Quantification of Mesenchymal Stem Cell (MSC) Delivery to a Target Site Using In Vivo Confocal Microscopy

• Published in: PloS one Vol. 8; no. 10; p. e78145
• Main Authors: Mortensen, Luke J., Levy, Oren, Phillips, Joseph P., Stratton, Tara, Triana, Brian, Ruiz, Juan P., Gu, Fangqi, Karp, Jeffrey M., Lin, Charles P.
• Format: Journal Article
• Language: English
• Published: United States Public Library of Science 29.10.2013; Public Library of Science (PLoS)

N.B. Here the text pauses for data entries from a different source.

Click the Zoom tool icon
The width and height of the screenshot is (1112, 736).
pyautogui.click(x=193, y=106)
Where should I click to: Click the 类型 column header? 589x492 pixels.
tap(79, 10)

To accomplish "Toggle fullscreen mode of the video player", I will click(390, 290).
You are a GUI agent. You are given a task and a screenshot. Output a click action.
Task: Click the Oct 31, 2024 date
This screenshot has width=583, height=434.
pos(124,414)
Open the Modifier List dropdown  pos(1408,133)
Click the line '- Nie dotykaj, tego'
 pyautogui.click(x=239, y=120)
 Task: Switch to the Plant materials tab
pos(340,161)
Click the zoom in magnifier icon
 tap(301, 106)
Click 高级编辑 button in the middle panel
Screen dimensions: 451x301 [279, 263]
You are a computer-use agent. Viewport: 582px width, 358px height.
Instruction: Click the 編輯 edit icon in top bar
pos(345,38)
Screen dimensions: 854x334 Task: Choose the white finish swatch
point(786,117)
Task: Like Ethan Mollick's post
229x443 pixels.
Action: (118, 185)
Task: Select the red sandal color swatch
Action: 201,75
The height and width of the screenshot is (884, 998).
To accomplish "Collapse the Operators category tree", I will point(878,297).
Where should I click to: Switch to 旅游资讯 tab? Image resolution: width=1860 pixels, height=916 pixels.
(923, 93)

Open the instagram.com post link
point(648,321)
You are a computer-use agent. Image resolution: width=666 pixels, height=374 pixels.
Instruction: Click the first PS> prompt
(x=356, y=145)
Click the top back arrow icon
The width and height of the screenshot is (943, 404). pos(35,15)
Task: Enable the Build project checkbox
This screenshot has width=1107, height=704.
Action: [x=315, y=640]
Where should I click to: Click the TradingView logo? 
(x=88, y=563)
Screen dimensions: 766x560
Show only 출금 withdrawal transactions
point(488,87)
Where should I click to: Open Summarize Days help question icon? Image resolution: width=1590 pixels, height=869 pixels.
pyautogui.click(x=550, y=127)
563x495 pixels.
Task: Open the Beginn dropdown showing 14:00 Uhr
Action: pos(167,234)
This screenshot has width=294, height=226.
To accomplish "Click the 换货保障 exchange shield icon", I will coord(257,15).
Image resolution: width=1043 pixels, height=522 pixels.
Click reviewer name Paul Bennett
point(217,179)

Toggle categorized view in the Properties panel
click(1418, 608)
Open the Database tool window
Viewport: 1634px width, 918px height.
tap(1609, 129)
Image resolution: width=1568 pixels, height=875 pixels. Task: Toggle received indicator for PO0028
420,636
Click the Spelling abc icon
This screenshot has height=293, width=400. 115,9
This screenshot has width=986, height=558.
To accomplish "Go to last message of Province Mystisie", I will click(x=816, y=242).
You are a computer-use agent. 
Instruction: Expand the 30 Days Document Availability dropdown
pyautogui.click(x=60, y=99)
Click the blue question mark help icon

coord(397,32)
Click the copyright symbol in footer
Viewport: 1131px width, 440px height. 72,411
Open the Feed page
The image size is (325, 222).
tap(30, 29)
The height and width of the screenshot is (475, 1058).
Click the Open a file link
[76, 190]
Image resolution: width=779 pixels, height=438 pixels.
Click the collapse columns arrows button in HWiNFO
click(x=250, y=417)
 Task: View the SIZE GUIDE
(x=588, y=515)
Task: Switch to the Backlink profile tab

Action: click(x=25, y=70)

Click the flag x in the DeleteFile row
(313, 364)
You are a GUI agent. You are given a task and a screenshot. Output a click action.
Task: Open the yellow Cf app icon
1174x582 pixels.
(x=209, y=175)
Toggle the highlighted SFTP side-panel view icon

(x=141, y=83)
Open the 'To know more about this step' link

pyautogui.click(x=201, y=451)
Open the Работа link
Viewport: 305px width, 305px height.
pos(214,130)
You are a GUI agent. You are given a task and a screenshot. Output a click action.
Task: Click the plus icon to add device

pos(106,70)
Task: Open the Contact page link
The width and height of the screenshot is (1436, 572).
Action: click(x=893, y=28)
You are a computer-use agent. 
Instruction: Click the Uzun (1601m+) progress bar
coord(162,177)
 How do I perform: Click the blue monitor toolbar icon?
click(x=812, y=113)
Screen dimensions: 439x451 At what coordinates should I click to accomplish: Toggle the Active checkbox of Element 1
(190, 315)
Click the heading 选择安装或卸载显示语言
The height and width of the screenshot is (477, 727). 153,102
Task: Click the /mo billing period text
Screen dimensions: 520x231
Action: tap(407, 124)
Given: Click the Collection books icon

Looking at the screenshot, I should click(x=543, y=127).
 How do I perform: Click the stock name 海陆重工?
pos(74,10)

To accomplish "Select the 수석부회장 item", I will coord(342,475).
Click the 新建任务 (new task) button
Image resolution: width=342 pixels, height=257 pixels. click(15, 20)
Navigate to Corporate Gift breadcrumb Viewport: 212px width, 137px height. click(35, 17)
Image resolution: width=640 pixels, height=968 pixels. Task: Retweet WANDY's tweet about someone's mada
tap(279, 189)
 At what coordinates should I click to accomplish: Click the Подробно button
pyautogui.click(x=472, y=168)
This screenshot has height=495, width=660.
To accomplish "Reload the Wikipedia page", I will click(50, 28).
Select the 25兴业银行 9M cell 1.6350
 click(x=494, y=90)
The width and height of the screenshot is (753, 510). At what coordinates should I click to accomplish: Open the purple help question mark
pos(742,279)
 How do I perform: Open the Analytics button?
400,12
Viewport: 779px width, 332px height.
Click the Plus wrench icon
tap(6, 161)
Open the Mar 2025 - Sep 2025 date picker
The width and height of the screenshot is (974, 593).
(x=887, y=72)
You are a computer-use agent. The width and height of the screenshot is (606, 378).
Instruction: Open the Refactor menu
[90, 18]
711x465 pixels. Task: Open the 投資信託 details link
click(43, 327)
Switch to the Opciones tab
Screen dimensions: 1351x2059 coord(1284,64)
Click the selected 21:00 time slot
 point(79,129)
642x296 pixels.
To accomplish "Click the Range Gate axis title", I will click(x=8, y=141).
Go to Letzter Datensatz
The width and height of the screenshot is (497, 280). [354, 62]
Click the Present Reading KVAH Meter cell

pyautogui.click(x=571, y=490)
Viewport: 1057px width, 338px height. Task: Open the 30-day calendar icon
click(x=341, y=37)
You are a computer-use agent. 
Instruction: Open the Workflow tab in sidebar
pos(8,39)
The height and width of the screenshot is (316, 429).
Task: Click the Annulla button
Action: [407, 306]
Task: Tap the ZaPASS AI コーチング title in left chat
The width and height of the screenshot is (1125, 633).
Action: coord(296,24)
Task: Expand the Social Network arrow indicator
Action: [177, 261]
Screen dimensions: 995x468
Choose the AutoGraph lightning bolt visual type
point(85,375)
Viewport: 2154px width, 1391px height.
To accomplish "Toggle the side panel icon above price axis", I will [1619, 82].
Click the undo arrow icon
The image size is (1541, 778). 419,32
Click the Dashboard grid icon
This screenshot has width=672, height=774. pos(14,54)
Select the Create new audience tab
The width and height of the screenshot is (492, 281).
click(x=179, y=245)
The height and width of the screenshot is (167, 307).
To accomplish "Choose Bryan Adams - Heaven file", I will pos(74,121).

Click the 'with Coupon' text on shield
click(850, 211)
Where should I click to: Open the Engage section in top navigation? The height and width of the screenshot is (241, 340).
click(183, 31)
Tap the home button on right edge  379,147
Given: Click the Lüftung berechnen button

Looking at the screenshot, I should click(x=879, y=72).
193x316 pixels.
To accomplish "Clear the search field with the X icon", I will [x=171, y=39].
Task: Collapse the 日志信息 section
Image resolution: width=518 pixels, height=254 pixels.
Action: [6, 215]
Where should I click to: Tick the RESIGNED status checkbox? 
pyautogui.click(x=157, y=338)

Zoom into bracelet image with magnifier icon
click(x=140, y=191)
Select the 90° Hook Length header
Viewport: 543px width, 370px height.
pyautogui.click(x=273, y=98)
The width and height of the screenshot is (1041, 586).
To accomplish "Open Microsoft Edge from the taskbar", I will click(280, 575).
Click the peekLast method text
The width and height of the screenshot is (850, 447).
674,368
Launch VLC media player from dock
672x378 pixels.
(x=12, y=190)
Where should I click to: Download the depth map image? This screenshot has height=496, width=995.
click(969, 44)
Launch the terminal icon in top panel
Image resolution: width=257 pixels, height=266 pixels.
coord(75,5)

• Subjects: Animals; Automation; Biology; Cell number; Cells, Cultured; Confocal microscopy; Dyes; Engineering; Fluorescence; Health sciences; Hospitals; In vivo methods and tests; Inflammation; Interferon; Interferon-beta - pharmacology; Medical schools; Medicine; Mesenchymal stem cells; Mesenchymal Stromal Cells - cytology; Mesenchymal Stromal Cells - drug effects; Mesenchymal Stromal Cells - physiology; Mesenchyme; Mice; Microscopy; Microscopy, Confocal - methods; Optimization; Protein expression; Proteins; Quantum dots; Rodents; Stains & staining; Stem cell transplantation; Stem cells; Therapy; Tissues; Tumor Necrosis Factor-alpha - pharmacology; Tumor necrosis factor-α; Womens health; γ-Interferon; United States > US; Massachusetts
• ISSN: 1932-6203; 1932-6203
• DOI: 10.1371/journal.pone.0078145

The ability to deliver cells to appropriate target tissues is a prerequisite for successful cell-based therapy. To optimize cell therapy it is therefore necessary to develop a robust method of in vivo cell delivery quantification. Here we examine Mesenchymal Stem Cells (MSCs) labeled with a series of 4 membrane dyes from which we select the optimal dye combination for pair-wise comparisons of delivery to inflamed tissue in the mouse ear using confocal fluorescence imaging. The use of an optimized dye pair for simultaneous tracking of two cell populations in the same animal enables quantification of a test population that is referenced to an internal control population, thereby eliminating intra-subject variations and variations in injected cell numbers. Consistent results were obtained even when the administered cell number varied by more than an order of magnitude, demonstrating an ability to neutralize one of the largest sources of in vivo experimental error and to greatly reduce the number of cells required to evaluate cell delivery. With this method, we are able to show a small but significant increase in the delivery of cytokine pre-treated MSCs (TNF-α & IFN-γ) compared to control MSCs. Our results suggest future directions for screening cell strategies using our in vivo cell delivery assay, which may be useful to develop methods to maximize cell therapeutic potential.